BEGIN Data extracts

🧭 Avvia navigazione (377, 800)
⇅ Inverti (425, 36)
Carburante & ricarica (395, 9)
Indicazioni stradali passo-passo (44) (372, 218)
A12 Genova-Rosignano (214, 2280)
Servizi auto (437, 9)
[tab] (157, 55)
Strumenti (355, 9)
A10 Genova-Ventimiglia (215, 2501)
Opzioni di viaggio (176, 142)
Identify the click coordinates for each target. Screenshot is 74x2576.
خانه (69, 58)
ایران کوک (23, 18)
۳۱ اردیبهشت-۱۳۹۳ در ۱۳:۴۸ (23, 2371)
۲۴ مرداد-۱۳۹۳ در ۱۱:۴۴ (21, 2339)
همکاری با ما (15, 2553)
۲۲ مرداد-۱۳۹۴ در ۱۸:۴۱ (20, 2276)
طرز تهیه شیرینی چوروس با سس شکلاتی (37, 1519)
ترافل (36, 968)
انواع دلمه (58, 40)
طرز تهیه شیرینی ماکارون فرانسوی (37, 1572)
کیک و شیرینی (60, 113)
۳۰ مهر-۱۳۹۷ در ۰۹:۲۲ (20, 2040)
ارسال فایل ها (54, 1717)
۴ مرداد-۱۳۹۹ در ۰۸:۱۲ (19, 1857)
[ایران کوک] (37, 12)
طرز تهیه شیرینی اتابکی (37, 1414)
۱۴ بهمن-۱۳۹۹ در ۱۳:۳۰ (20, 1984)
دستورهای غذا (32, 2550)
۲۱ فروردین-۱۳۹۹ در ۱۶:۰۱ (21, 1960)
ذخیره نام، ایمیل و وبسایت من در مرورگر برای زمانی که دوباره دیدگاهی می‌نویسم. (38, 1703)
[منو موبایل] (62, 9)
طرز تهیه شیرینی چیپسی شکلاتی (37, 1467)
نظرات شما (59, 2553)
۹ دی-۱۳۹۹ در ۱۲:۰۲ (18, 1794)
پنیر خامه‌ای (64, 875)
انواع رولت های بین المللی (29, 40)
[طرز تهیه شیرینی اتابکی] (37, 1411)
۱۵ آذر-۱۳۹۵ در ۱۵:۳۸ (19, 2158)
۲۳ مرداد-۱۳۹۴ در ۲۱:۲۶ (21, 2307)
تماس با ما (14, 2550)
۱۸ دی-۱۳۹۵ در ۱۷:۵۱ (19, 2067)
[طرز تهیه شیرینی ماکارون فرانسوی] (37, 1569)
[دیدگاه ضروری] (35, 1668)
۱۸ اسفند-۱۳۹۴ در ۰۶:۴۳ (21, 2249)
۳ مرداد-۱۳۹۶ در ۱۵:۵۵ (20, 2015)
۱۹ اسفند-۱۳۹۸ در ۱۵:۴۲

END Data extracts

**Problem statement:**
All lines of the records above with the word "ماکارون" in them are to be copied.

**Result of this exercise:**
طرز تهیه شیرینی ماکارون فرانسوی (37, 1572)
[طرز تهیه شیرینی ماکارون فرانسوی] (37, 1569)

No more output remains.